Samsun ve Samsunspor

Hamza Küçük

Samsun'da pazar günlerinin olmazsa olmazı kıymalı pidedir. Hangi mahallede olduğunuzun bir önemi yok.

Herhangi bir fırının önünden veya ara sokaklardan geçerken o koku size günlerden Pazar olduğunu hatırlatır.

Bir de iki hafta da bir Samsunspor'un maçları. Çiftlik Caddesi'nden 56'lara oradan da Yeni stada doğru yol kıvrılır. Yeni nesil pek bilmez; Samsun'da iki stat vardı. Bağkur'daki şu an atletizm stadı olan stat eski, Cezaevinin oradaki şimdi Millet Bahçesi olan yerdeki stat ise Yeni Stat. Yan sahaların zımpara gibi olduğu zamanlarda, Toptepede sezon başı koşu antrenmanı yapan amatör futbolcuların uzaklardan bakıp orada olmanın hayalini kurduğu Yeni Stat.
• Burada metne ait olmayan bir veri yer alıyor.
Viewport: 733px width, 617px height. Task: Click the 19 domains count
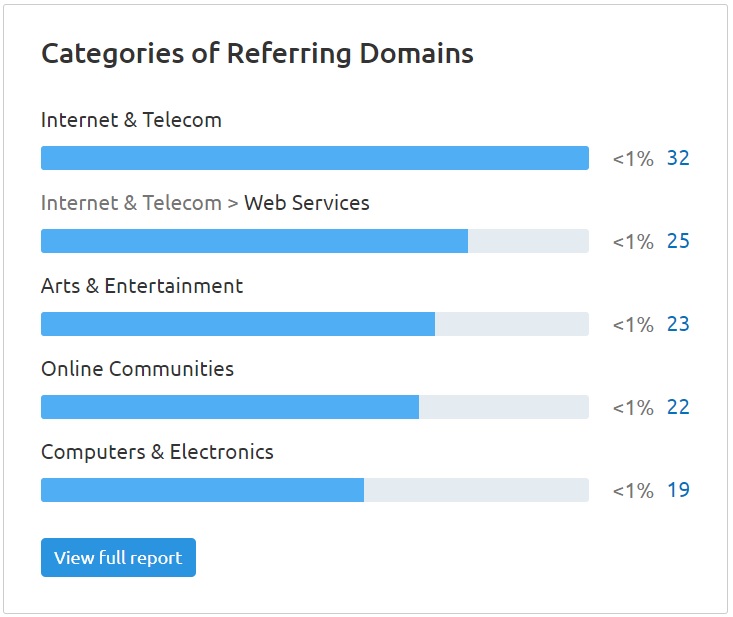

Şimdi hafta sonları maç izlemek için giderken çile çektiğimiz stada bir isim bulamadık. Aynı çektiğimiz çileye ad koyamadığımız gibi.

Eskiden maça giderken yol boyunca kıymalı pide kokuları eşlik ederdi, şimdi ise sanayiden yükselen kükürt kokuları eşlik ediyor. Futbolun endüstrileştiğinin en büyük kanıtı da bu olsa gerek. Belki ondandır; Passolig'in olmadığı zamanlarda stat önünde bekleyen çocuklar artık "abi bizi de maça sokar mısın?" diye sormuyorlar.

Biz bu endüstriyel futbola karşı mahalle futbolu tarafındayız. Çocukken top oynarken dizlerimiz yaradan kabuk bağlar, o kabuğu gece yatarken koparırsın ya, işte orada bir sızı vardır. Adını koyamadığın, kendini de o kabuğu soymaktan alamadığın mana vardır. İşte madde ve mananın savaşında biz tam da mananın yanındayız. Şehrimizin tarafında.

Dönem başında öğrenciler; "Hocam cevap kağıdına Samsunspor yazıp kalp yapana fazladan 10 puan veriyormuşsunuz" doğru mu diye soruyorlar. Ben de haliyle, "nereden çıkardınız, kim söyledi bu yalan şeyleri" diye kızıp; "10 puan değil fazladan 55 puan veriyorum" diyorum.

Şakası bir yana bizde Samsun-Samsunspor deyince akan sular durur. Bizler gibi Samsun-Samsunspor aşığı, Samsunspor'un zor zamanlarında yöneticilik yapmış, yazar dostum Mehmet YILMAZ "Hocam arada sen de güzel şeyler yazıyormuşsun, burada yazar mısın" diye davet etti. Davete icabet ettik.

Cumhuriyet'in 100. Yılında hak ettiğimiz lige geri geldik, şimdi lige tutunma,

100 yıl önce kazandığımız gibi bugün de kazanma zamanı?

Herkese esenlikler, selamlar. Arada sırada buralardayım.